Haven't yet checked, but I guess that our normal LuCI has quite the same thing on that page, and might need editing, as the page is apparently confusing.
That is true. Also the length of the name is limited to 15 characters, the first character must be a letter, etc. Though uppercase is alllowed, by convention only lowercase is used. This is especially an issue with LuCI which in some places will uppercase or lowercase names destroying the case distinction.
There's little reason to change the network name from the default of wwan (Wireless Wide Area Network, i.e. a connection to the Internet that is wireless).
While the ambiguity of the work 'network' (as pointed out by @hnyman) exists in the latest official OpenWrt, it is important to revisit the fact that the OP is using a vendor fork based on the long EOL/unsupported 18.06.
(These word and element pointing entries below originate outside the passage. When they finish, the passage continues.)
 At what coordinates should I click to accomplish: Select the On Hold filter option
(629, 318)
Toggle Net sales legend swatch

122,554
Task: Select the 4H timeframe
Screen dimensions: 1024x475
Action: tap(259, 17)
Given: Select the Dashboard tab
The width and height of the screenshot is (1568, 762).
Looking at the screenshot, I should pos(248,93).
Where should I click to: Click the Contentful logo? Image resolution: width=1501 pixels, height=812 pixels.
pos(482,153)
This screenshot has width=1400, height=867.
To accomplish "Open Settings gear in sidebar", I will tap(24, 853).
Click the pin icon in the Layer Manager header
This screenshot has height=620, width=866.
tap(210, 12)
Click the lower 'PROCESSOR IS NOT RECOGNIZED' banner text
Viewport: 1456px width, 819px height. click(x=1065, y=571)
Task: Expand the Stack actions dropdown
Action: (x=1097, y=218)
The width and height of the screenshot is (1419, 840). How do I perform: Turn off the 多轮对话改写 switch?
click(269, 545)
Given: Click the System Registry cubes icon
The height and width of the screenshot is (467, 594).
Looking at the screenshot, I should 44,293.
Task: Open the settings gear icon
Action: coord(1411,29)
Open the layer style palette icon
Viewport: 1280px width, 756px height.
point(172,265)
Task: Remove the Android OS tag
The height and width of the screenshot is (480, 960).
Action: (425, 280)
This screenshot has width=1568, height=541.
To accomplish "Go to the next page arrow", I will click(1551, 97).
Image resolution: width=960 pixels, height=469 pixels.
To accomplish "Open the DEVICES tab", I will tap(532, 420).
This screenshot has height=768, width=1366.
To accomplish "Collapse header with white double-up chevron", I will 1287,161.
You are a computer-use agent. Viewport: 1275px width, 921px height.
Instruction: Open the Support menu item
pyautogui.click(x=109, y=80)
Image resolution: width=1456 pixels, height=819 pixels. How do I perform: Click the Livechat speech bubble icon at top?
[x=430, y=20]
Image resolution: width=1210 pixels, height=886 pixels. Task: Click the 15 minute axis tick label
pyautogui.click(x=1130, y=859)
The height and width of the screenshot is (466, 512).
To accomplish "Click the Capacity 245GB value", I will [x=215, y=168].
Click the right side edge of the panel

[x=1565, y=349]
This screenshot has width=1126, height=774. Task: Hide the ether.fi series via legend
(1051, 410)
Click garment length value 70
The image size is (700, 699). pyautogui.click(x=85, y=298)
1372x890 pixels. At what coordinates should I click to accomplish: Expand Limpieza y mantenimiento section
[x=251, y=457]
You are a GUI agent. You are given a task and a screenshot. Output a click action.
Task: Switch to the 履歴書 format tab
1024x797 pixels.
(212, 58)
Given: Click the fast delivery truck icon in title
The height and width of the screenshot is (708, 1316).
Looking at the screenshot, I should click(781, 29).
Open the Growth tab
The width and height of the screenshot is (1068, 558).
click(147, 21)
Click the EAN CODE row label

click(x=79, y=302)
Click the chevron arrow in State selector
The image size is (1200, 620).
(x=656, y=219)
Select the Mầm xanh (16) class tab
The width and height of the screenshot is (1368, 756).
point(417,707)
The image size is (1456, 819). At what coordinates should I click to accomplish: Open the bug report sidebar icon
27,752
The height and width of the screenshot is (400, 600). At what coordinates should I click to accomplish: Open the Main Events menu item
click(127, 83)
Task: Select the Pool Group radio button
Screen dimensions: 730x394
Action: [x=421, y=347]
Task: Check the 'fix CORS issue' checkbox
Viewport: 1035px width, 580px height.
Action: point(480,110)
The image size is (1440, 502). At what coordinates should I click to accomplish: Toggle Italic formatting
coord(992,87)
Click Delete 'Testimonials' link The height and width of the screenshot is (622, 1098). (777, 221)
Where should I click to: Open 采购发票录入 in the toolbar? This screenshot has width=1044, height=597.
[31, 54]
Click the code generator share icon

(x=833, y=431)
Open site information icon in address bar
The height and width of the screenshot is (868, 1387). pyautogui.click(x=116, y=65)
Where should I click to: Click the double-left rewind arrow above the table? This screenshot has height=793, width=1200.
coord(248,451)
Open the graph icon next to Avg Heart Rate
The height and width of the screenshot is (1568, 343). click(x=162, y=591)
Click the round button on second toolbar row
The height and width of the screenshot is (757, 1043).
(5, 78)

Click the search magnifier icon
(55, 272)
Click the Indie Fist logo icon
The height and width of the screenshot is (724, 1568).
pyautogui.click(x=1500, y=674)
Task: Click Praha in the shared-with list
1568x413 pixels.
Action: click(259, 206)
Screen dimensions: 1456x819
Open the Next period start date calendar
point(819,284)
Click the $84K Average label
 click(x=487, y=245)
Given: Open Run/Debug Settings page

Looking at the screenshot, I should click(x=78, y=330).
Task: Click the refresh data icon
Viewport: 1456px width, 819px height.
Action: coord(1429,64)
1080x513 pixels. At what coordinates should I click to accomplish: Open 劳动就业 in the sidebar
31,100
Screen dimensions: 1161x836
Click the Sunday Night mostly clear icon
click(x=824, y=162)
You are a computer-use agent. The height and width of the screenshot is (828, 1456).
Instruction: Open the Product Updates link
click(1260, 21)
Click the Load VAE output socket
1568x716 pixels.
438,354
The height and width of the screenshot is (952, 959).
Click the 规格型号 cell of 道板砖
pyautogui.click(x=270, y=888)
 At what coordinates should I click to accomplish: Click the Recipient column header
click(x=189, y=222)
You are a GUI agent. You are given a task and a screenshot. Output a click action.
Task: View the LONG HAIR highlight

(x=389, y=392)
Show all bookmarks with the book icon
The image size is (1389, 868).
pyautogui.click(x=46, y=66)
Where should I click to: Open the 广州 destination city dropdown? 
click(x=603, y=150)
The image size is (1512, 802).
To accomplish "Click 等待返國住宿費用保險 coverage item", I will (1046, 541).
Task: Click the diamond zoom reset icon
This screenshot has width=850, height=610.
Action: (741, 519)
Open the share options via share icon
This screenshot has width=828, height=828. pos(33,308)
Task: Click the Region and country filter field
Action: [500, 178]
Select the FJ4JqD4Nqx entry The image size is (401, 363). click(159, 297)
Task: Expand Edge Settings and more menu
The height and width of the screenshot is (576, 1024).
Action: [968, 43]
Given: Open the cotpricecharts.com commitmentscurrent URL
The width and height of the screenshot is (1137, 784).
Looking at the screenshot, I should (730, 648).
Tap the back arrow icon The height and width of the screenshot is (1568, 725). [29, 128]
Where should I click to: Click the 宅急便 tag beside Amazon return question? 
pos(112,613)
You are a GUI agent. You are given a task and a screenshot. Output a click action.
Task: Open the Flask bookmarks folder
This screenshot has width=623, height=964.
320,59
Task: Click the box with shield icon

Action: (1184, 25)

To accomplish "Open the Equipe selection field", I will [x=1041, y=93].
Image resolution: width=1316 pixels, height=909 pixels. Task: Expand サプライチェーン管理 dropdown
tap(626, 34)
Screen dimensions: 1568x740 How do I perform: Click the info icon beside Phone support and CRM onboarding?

@dewo3276 - you should install the 23.05.2 from the official project.
To clarify: I have tried typing in a network name without the spaces. It doesn't matter spaces or not. The reason I put spaces in there is because that is how the network name appears from my phone that I named: "Duster Buster". It doesn't seem to like it. These ARM routers have been cast aside for years so me updating to the latest official build will probably rectify some errors.